### What is needed:
Repeat the entries below exactly, missing none.

### Data for analysis:
__________

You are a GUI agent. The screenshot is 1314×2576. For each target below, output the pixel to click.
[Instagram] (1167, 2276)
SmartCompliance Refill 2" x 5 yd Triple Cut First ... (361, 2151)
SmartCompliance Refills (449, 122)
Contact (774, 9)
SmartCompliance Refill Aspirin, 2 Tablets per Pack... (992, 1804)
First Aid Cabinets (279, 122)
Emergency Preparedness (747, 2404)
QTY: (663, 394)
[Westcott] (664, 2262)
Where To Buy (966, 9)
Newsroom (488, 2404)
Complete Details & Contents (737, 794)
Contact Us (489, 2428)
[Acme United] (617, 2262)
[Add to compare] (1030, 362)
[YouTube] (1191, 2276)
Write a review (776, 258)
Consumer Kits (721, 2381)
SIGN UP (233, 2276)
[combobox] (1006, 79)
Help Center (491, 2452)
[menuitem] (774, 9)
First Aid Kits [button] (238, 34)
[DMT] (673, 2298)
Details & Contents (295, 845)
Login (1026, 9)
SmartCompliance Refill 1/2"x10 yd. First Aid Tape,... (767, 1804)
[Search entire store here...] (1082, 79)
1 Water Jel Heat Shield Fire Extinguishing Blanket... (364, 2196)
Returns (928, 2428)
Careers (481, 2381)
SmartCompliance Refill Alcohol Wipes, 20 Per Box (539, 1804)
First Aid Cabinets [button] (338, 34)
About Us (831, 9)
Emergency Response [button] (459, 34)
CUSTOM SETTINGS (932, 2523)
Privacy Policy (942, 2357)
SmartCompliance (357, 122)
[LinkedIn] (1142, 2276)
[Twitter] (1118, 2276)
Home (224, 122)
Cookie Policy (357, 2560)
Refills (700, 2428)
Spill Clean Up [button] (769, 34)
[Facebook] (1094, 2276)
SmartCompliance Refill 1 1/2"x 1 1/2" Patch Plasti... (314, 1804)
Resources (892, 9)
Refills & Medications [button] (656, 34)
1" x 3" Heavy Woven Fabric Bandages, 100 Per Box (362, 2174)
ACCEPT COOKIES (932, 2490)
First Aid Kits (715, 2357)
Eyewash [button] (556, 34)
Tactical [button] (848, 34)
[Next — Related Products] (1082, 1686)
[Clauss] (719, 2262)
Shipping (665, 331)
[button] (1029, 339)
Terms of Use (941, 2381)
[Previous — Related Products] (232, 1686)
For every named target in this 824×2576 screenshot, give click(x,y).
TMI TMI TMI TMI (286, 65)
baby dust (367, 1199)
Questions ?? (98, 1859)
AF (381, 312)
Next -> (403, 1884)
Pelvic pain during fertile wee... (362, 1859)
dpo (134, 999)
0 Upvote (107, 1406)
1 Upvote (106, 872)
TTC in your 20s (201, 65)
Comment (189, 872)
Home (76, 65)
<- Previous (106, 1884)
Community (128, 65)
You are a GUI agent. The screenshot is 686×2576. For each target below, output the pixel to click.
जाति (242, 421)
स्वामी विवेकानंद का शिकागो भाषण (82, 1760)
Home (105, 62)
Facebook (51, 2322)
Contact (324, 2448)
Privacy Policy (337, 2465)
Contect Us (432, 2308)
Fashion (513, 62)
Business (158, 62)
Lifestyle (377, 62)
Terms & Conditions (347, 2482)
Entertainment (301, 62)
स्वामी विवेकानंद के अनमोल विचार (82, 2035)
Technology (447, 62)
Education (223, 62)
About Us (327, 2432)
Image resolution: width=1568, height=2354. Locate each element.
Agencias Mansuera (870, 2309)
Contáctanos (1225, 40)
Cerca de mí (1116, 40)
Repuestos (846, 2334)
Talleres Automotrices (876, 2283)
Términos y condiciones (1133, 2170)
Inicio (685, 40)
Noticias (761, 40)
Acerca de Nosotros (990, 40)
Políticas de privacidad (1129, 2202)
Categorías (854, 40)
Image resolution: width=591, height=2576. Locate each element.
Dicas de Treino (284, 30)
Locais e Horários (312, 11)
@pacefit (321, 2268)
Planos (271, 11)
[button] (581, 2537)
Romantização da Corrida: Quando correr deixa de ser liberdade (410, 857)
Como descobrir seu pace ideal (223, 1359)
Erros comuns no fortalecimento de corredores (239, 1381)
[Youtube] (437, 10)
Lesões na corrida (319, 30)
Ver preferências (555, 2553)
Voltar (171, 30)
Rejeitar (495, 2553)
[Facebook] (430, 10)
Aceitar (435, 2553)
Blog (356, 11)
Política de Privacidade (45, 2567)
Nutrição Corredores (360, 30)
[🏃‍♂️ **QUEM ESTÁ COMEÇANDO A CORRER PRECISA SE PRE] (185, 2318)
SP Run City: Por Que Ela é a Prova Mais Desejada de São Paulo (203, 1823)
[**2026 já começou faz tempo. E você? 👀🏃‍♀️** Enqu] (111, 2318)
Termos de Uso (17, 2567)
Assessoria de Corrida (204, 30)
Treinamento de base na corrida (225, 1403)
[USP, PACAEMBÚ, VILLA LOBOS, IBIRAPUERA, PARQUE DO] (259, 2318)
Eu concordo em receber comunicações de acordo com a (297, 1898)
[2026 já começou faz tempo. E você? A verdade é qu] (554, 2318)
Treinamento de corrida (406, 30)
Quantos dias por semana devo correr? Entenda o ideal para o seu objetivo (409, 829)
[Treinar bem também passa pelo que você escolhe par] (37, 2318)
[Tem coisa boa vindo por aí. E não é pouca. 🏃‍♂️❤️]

__________

### Answer area:
You are a GUI agent. The screenshot is 1314×2576. For each target below, output the pixel to click.
[Instagram] (1167, 2276)
SmartCompliance Refill 2" x 5 yd Triple Cut First ... (361, 2151)
SmartCompliance Refills (449, 122)
Contact (774, 9)
SmartCompliance Refill Aspirin, 2 Tablets per Pack... (992, 1804)
First Aid Cabinets (279, 122)
Emergency Preparedness (747, 2404)
QTY: (663, 394)
[Westcott] (664, 2262)
Where To Buy (966, 9)
Newsroom (488, 2404)
Complete Details & Contents (737, 794)
Contact Us (489, 2428)
[Acme United] (617, 2262)
[Add to compare] (1030, 362)
[YouTube] (1191, 2276)
Write a review (776, 258)
Consumer Kits (721, 2381)
SIGN UP (233, 2276)
[combobox] (1006, 79)
Help Center (491, 2452)
[menuitem] (774, 9)
First Aid Kits [button] (238, 34)
[DMT] (673, 2298)
Details & Contents (295, 845)
Login (1026, 9)
SmartCompliance Refill 1/2"x10 yd. First Aid Tape,... (767, 1804)
[Search entire store here...] (1082, 79)
1 Water Jel Heat Shield Fire Extinguishing Blanket... (364, 2196)
Returns (928, 2428)
Careers (481, 2381)
SmartCompliance Refill Alcohol Wipes, 20 Per Box (539, 1804)
First Aid Cabinets [button] (338, 34)
About Us (831, 9)
Emergency Response [button] (459, 34)
CUSTOM SETTINGS (932, 2523)
Privacy Policy (942, 2357)
SmartCompliance (357, 122)
[LinkedIn] (1142, 2276)
[Twitter] (1118, 2276)
Home (224, 122)
Cookie Policy (357, 2560)
Refills (700, 2428)
Spill Clean Up [button] (769, 34)
[Facebook] (1094, 2276)
SmartCompliance Refill 1 1/2"x 1 1/2" Patch Plasti... (314, 1804)
Resources (892, 9)
Refills & Medications [button] (656, 34)
1" x 3" Heavy Woven Fabric Bandages, 100 Per Box (362, 2174)
ACCEPT COOKIES (932, 2490)
First Aid Kits (715, 2357)
Eyewash [button] (556, 34)
Tactical [button] (848, 34)
[Next — Related Products] (1082, 1686)
[Clauss] (719, 2262)
Shipping (665, 331)
[button] (1029, 339)
Terms of Use (941, 2381)
[Previous — Related Products] (232, 1686)
For every named target in this 824×2576 screenshot, give click(x,y).
TMI TMI TMI TMI (286, 65)
baby dust (367, 1199)
Questions ?? (98, 1859)
AF (381, 312)
Next -> (403, 1884)
Pelvic pain during fertile wee... (362, 1859)
dpo (134, 999)
0 Upvote (107, 1406)
1 Upvote (106, 872)
TTC in your 20s (201, 65)
Comment (189, 872)
Home (76, 65)
<- Previous (106, 1884)
Community (128, 65)
You are a GUI agent. The screenshot is 686×2576. For each target below, output the pixel to click.
जाति (242, 421)
स्वामी विवेकानंद का शिकागो भाषण (82, 1760)
Home (105, 62)
Facebook (51, 2322)
Contact (324, 2448)
Privacy Policy (337, 2465)
Contect Us (432, 2308)
Fashion (513, 62)
Business (158, 62)
Lifestyle (377, 62)
Terms & Conditions (347, 2482)
Entertainment (301, 62)
स्वामी विवेकानंद के अनमोल विचार (82, 2035)
Technology (447, 62)
Education (223, 62)
About Us (327, 2432)
Image resolution: width=1568, height=2354. Locate each element.
Agencias Mansuera (870, 2309)
Contáctanos (1225, 40)
Cerca de mí (1116, 40)
Repuestos (846, 2334)
Talleres Automotrices (876, 2283)
Términos y condiciones (1133, 2170)
Inicio (685, 40)
Noticias (761, 40)
Acerca de Nosotros (990, 40)
Políticas de privacidad (1129, 2202)
Categorías (854, 40)
Image resolution: width=591, height=2576. Locate each element.
Dicas de Treino (284, 30)
Locais e Horários (312, 11)
@pacefit (321, 2268)
Planos (271, 11)
[button] (581, 2537)
Romantização da Corrida: Quando correr deixa de ser liberdade (410, 857)
Como descobrir seu pace ideal (223, 1359)
Erros comuns no fortalecimento de corredores (239, 1381)
[Youtube] (437, 10)
Lesões na corrida (319, 30)
Ver preferências (555, 2553)
Voltar (171, 30)
Rejeitar (495, 2553)
[Facebook] (430, 10)
Aceitar (435, 2553)
Blog (356, 11)
Política de Privacidade (45, 2567)
Nutrição Corredores (360, 30)
[🏃‍♂️ **QUEM ESTÁ COMEÇANDO A CORRER PRECISA SE PRE] (185, 2318)
SP Run City: Por Que Ela é a Prova Mais Desejada de São Paulo (203, 1823)
[**2026 já começou faz tempo. E você? 👀🏃‍♀️** Enqu] (111, 2318)
Termos de Uso (17, 2567)
Assessoria de Corrida (204, 30)
Treinamento de base na corrida (225, 1403)
[USP, PACAEMBÚ, VILLA LOBOS, IBIRAPUERA, PARQUE DO] (259, 2318)
Eu concordo em receber comunicações de acordo com a (297, 1898)
[2026 já começou faz tempo. E você? A verdade é qu] (554, 2318)
Treinamento de corrida (406, 30)
Quantos dias por semana devo correr? Entenda o ideal para o seu objetivo (409, 829)
[Treinar bem também passa pelo que você escolhe par] (37, 2318)
[Tem coisa boa vindo por aí. E não é pouca. 🏃‍♂️❤️]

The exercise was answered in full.